SELECTED PASSAGE
◇ ◇ ◇ ◇ ◇

Family and friends,
Steven and I felt like we hit the mother lode when, after visiting Milan’s fabulous Basilica di Sant’Ambrogio, we got the opportunity to actually see in real life, and not just the images long imprinted on my minds, of The Last Supper by Leonardo da Vinci. Thank goodness we had reserved timed tickets weeks in advance to be among the 30 people able to enter the refectory or dining hall in the Church of Santa Maria delle Grazie to gaze upon da Vinci’s iconic painting for 15 blissful minutes. If you’ve not had a chance to see it for yourself, I hope my photos will help remind you of its beauty and place in the art history world. Click here to read on our main blog or just continue below. https://bergersadventures8.blogspot.com/2021/11/101421-milans-basilica-santambrogio.html All the best to you and your loved ones, Annie
Just a few minutes’ walk from the apartment Steven and I’d rented in Milan was one of the city’s most historic, religious, and artistic sights, the Basilica di Sant’Ambrogio. The church was built atop an early Christian martyr’s cemetery around 380 AD by St. Ambrose. Milan was then the capital of the fading Christian western Roman Empire and Ambrose, a local bishop, was one of the great fathers of the early Church.
Rather than stepping directly into the church, the entrance was through the arcaded atrium which was standard when so many churches prohibited people from entering until they were baptized. During Mass, the unbaptized remained in the atrium.
Over the golden altar was the ciborium or canopy which protected and enclosed the altar that had been ordered by Bishop Lorenzo after 494 AD. In the ninth century, four porphyry columns were added to the precious canopy. Thank goodness, all of it was removed to the Vatican for safekeeping during WW II as the apse took a direct hit in 1943 and a 13th-century mosaic was destroyed.
The Chapel of the Blessed Sacrament was closed to visitors.
Under the altar was the crypt that contained the skeletal remains of St. Ambrose and two earlier Christian martyrs he’d visited prior to building the church. The crypt was built in the second half of the 10th-century with more work done in the 19th-century following the moving of the three bodies or holy relics from a nearby church. The relics were contained in a silver urn created in 1877.

◇ ◇ ◇ ◇ ◇

EXERCISE DATA

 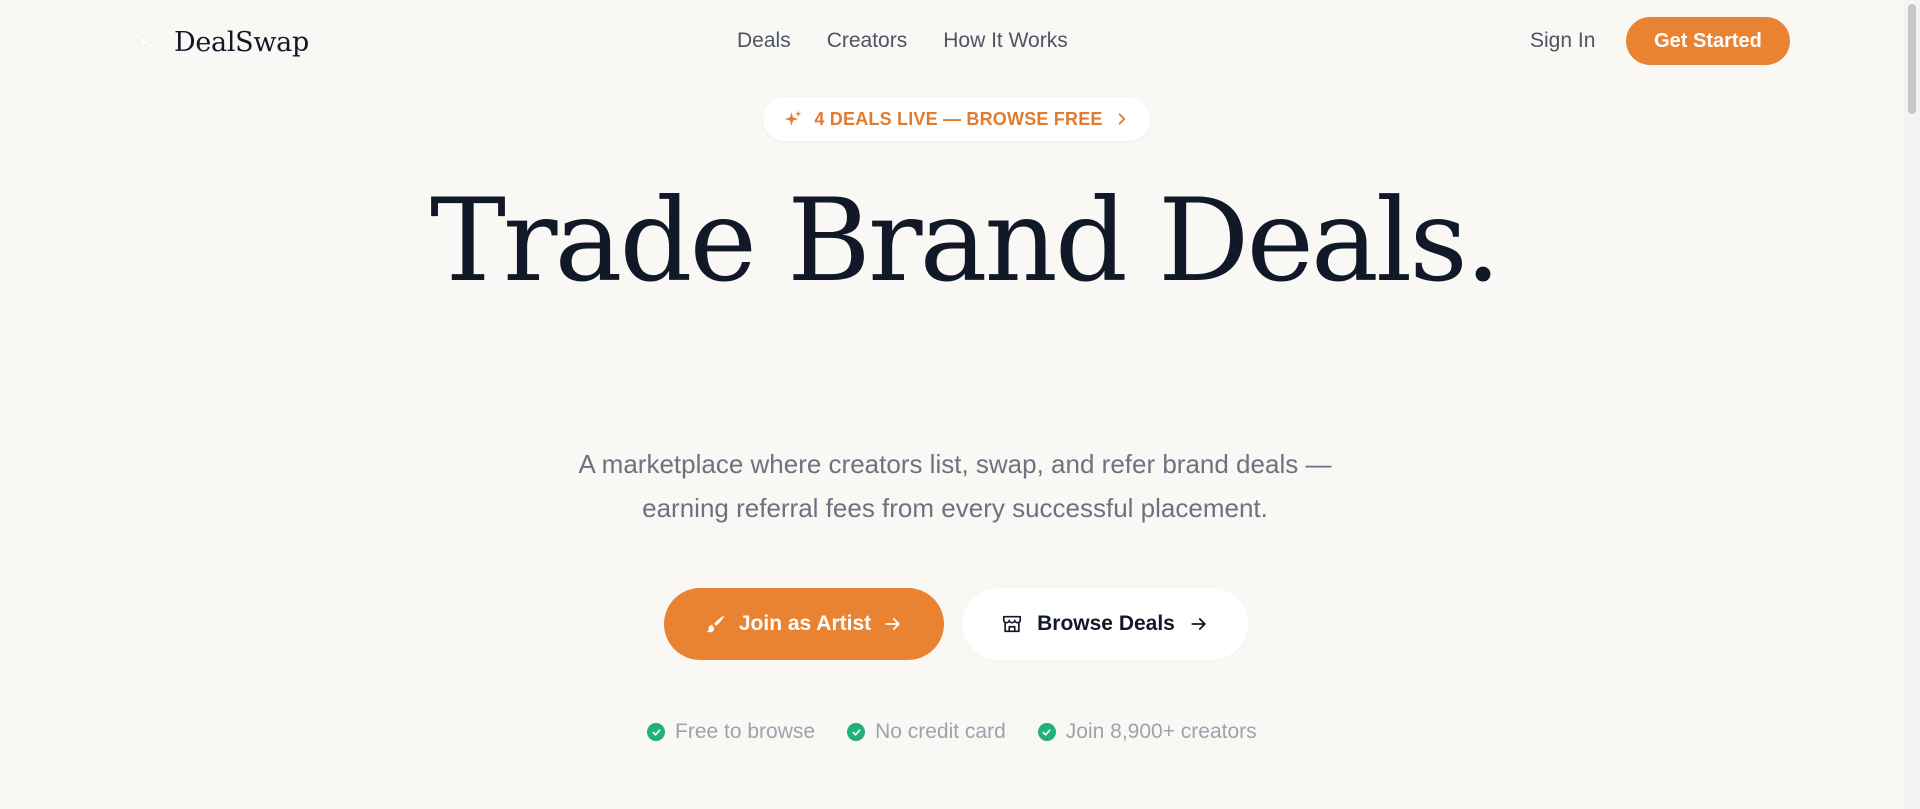 I want to click on deals-live-badge: 4 DEALS LIVE — BROWSE FREE, so click(x=956, y=119).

◇ ◇ ◇ ◇ ◇

ACTIONS TO TAKE
a: Answer these questions using the Sant'Ambrogio travel post:
(i) How many people could enter the refectory at one time to see The Last Supper, and for how many minutes?
(ii) Around what year was the Basilica di Sant'Ambrogio built, and who built it?
(iii) In what year was the silver urn holding the relics made?
b: From the Sant'Ambrogio travel post, extract the passage that begins with the words "Rather than stepping" and stops after "in the atrium.".
c: Continue the Sant'Ambrogio travel post, starting after its last sentence.

REPLIES
a:
(i) 30 people, for 15 minutes.
(ii) Around 380 AD, by St. Ambrose.
(iii) 1877.

b:
Rather than stepping directly into the church, the entrance was through the arcaded atrium which was standard when so many churches prohibited people from entering until they were baptized. During Mass, the unbaptized remained in the atrium.

c:
Ambrose himself disinterred the remains and solemnly buried them under the basilica’s altar in a tomb lined with precious marbles he had also prepared himself. When he died in 397, Ambrose was buried in another tomb by the two martyrs.
Back up in the church was the ambo or pulpit for the reading of the Gospel. It was held up by ancient columns that rested on a famous Early Christian sarcophagus that was created in the late 12th-century. The pulpit was used by the canons and monks for liturgical functions, singing, and sacred readings and is still used to this day for solemn ceremonies.
The complex decoration covering the ambo was largely inspired by Ambrose’s writings and dealt with the theme of sin and redemption. One scene was carved with a banquet with eleven guests that was thought by some scholars to represent the Christian Agape, the ritual dinner the first Christians held every Sunday evening. Others interpreted the scene as The Last Supper.
The plinth or base was one of 26 columns, 13 to a side, which lined the central nave in the original basilica that dated to the Ambrosian period of the end of the 4th-century. It was only discovered in the 19th-century during renovations.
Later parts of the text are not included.